— А то попросту морду тебе раскровеню, — зло, но уже успокаиваясь, промолвил Баталов. — Вот ты треплешься обо мне, что я генеральский сынок, скороспелый выдвиженец, опекаемый офицер. Так знай, что генеральскому сынку и это можно. Врежу тебе промеж глаз — и будь здоров. Никто не спросит за то, что набил морду негодяю, который срамит авиацию. Понял теперь или нет? И я тебе не буду читать никакой морали, пусть этим наш замполит занимается. Или возьмись за ум, или получишь по шее в прямом и переносном смысле.
Джон пожал плечами:
— Оригинальный ультиматум. Хотя и несколько прямолинейный.
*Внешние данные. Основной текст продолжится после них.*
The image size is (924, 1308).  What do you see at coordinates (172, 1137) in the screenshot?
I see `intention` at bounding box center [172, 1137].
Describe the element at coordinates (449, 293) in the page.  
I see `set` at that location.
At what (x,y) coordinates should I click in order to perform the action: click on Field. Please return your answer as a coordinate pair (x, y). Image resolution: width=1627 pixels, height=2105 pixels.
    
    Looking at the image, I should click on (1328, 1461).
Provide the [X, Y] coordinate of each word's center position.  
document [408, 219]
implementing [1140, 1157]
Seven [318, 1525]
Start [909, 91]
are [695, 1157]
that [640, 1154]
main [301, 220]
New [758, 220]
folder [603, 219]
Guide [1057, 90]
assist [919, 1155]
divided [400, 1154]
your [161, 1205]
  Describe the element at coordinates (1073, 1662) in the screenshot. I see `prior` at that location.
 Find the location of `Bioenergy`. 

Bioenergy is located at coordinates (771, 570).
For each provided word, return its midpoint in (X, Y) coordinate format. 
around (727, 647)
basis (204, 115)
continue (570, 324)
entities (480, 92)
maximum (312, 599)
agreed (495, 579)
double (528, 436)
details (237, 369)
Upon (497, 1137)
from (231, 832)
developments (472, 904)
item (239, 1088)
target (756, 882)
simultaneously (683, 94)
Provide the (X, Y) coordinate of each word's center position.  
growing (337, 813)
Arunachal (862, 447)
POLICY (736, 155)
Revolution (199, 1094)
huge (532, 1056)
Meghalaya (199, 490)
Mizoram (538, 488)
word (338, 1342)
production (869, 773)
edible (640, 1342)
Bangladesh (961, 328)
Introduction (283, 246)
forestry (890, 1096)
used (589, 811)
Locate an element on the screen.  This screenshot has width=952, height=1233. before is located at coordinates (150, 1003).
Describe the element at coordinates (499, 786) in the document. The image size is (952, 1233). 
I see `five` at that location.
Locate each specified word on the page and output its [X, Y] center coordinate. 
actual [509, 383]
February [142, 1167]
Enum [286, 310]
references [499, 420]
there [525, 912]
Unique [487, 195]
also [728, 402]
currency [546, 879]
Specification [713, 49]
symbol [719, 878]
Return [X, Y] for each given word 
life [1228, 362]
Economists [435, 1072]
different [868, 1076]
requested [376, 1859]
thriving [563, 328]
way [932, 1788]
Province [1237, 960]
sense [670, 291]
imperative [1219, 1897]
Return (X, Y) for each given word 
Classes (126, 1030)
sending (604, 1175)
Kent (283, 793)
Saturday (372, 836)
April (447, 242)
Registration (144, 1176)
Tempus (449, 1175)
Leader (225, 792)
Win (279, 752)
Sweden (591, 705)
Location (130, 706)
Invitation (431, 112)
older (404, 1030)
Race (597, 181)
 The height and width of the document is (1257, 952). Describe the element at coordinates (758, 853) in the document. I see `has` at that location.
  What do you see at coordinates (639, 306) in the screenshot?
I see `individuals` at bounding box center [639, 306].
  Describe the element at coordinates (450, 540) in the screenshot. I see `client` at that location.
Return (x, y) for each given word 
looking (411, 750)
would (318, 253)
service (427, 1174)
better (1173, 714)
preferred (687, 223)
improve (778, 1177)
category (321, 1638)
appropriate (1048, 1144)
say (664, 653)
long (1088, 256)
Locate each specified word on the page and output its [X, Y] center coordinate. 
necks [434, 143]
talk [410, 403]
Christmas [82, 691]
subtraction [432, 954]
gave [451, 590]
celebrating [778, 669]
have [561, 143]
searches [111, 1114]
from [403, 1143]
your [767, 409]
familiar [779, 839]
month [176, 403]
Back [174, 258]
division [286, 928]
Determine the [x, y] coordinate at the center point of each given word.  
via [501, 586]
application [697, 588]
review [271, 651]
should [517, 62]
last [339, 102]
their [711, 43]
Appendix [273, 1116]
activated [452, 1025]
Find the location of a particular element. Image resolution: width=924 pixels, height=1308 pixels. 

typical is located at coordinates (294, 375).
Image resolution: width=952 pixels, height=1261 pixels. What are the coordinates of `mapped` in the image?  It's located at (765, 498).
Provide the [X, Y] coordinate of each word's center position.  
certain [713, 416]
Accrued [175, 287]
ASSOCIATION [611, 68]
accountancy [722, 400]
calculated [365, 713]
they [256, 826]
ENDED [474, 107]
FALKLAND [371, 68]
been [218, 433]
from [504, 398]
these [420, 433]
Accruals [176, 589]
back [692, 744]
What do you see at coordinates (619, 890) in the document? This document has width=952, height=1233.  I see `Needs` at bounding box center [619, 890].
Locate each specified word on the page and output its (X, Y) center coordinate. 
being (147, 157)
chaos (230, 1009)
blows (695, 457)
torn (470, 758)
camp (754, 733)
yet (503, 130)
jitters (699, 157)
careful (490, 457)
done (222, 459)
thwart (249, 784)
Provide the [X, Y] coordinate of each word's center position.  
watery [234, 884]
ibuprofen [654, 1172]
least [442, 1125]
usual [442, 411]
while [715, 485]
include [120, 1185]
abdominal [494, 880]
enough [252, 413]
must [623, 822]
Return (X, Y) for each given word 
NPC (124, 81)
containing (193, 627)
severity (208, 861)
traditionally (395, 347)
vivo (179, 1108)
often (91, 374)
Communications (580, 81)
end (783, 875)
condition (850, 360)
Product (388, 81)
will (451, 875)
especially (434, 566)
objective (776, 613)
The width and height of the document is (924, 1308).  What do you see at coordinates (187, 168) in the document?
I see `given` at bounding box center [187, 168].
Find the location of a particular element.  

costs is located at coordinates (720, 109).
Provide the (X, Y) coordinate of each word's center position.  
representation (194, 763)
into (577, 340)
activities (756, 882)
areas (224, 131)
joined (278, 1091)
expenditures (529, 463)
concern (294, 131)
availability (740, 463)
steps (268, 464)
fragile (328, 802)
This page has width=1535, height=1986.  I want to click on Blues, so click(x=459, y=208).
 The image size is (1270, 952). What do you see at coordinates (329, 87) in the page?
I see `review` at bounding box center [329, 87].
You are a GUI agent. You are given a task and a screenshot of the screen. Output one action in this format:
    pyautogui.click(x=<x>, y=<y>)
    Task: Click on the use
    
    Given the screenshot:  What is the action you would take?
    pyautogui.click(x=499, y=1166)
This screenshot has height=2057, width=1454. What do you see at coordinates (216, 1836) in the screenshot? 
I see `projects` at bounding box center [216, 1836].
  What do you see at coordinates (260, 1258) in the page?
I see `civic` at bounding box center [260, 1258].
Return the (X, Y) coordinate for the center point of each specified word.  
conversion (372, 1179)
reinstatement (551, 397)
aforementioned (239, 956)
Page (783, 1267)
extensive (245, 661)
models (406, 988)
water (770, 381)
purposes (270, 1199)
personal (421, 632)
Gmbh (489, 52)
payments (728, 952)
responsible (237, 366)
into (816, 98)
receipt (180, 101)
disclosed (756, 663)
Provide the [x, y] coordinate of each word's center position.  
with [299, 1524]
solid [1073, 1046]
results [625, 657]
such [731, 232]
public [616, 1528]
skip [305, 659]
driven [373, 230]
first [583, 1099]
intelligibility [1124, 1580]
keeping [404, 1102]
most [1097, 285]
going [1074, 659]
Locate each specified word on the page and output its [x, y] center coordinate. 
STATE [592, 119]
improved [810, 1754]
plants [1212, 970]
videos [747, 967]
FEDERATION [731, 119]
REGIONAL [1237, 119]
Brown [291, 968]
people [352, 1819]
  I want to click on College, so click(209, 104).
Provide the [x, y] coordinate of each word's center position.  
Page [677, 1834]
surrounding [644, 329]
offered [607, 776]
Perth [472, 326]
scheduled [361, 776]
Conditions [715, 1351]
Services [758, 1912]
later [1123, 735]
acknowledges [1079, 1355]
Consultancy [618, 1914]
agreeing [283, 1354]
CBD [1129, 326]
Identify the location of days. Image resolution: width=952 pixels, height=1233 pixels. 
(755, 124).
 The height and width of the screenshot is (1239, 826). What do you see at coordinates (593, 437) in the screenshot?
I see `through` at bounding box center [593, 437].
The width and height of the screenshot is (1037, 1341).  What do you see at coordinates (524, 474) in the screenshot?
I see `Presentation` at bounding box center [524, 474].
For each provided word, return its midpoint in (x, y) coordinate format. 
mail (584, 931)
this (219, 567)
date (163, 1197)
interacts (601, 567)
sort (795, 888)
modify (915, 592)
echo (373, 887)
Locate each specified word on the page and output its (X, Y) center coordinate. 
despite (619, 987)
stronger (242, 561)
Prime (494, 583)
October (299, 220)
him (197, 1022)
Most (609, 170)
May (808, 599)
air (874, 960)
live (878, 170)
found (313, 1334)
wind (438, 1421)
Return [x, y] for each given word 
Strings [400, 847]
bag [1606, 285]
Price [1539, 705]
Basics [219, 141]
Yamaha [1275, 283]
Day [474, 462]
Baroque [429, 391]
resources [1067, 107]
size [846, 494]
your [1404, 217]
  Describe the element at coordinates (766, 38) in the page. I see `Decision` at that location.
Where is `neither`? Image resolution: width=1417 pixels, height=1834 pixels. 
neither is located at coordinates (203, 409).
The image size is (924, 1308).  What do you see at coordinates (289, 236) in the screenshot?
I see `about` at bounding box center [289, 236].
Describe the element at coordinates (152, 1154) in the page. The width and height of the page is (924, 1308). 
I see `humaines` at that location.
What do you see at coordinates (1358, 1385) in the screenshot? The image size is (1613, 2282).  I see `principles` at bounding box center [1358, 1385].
Он вдруг задумался. Аэродромный ветер сушил на его побледневшем лице мелкие капли пота. Сияло над головой солнце, но Петушко-ву казалось, что вокруг него стало темнеть. Рядом стоял самолет с косо отведенными назад крыльями, и этот самолет показался ему сейчас его собственной судьбой. Он не любил и даже побаивался этой машины, хотя и умел ею довольно сносно управлять. Когда истребитель шел на взлет и, оторвавшись от полосы, начинал набирать высоту, Петушков, как и всякий летчик, терял землю из поля зрения и видел перед собой лишь открытое воздушное пространство. Большинству летчиков в это мгновение хотелось петь и радоваться от счастья, потому что ощущали они и чувство скорости, и чувство побежденной высоты. А Петушков готов был сжаться в плотный комок от испуга и даже закрыть глаза. От этого удерживало лишь одно обстоятельство: он прекрасно понимал, что стоит только зазеваться, перестать думать, наблюдать за приборами — и машина потеряет управляемость, откажется повиноваться человеку, поддавшемуся страху. И он совершал полет, но совершал, как совершает в цирке зверь трюки, которым обучен, под взглядом строгого укротителя. Для него этим укротителем была сама машина, его судьба.
Сейчас эта судьба висела на волоске. Если Баталов доложит Крымскому, Крымский майору Вовченко, а тот самому Клепикову, его, Джона Петушкова, больше никогда не подпустят к самолету. Он получит спокойную от неприятных ощущений полета жизнь. Но эта спокойная жизнь будет куплена ценою несмываемого позора. Словно сквозь строй, пройдет он мимо всех однополчан. Одни будут холодно отворачиваться, другие встречать молчаливыми осуждающими взглядами, третьи с презрением бросать в лицо короткое гневное слово: «Трус!» И с радостью ли его встретит тогда чересчур сердобольная маман, не говоря уже об отце и о друзьях с улицы Горького, всегда прятавших под ироническими шуточками уважение и мальчишечью зависть к его летной форме, которой он может теперь лишиться?
— Что можно сделать? — вслух пробормотал Джон. — Как это все можно исправить? Не отстраняйте меня, товарищ лейтенант, от запланированного полета. Сейчас я в ваших руках. Одно ваше слово — и меня вычеркнут из плановой таблицы, а потом разборы, беседы, наказания...
— Вы с ума сошли!.— негромко воскликнул Аркадий и даже огляделся по сторонам. — Какое же я имею право выпустить в полет человека с запахом винного перегара? А вдруг какая-нибудь оплошность, поломка или авария?
Петушков глубоко вздохнул и поднял на Аркадия глаза, утратившие уверенность нахала, которому и море по колено.
— Товарищ командир, не губите. Выпил я вечером и сейчас отлично себя чувствую, в полете уверен. Вы же знаете, что со мною будет, если все всплывет.
— Знаю, — твердо произнес Аркадий, — но ведь мой долг...
Петушков горько покривил губы.
— Долг, долг. Ну зачем эти официальные слова, товарищ командир? Вы, разумеется, можете сейчас пойти к нашему комэску майору Вовченко, и все будет кончено. Меня выгонят из ВВС, привлекут ко всем видам ответственности.
Аркадий хмуро уставился в широкое лицо с подстриженными бакенбардами, ожидая увидеть насмешку в глазах, но не нашел.
— А ты представляешь, какую я беру на себя ответственность? В полет тебя, разумеется, не выпущу — найду причину, чтобы тебя сняли из плановой таблицы. Но и докладывать не буду. И помни: никто не должен знать о сегодняшнем случае. Никому ни слова!
— Могила, товарищ лейтенант! — прошептал Петушков.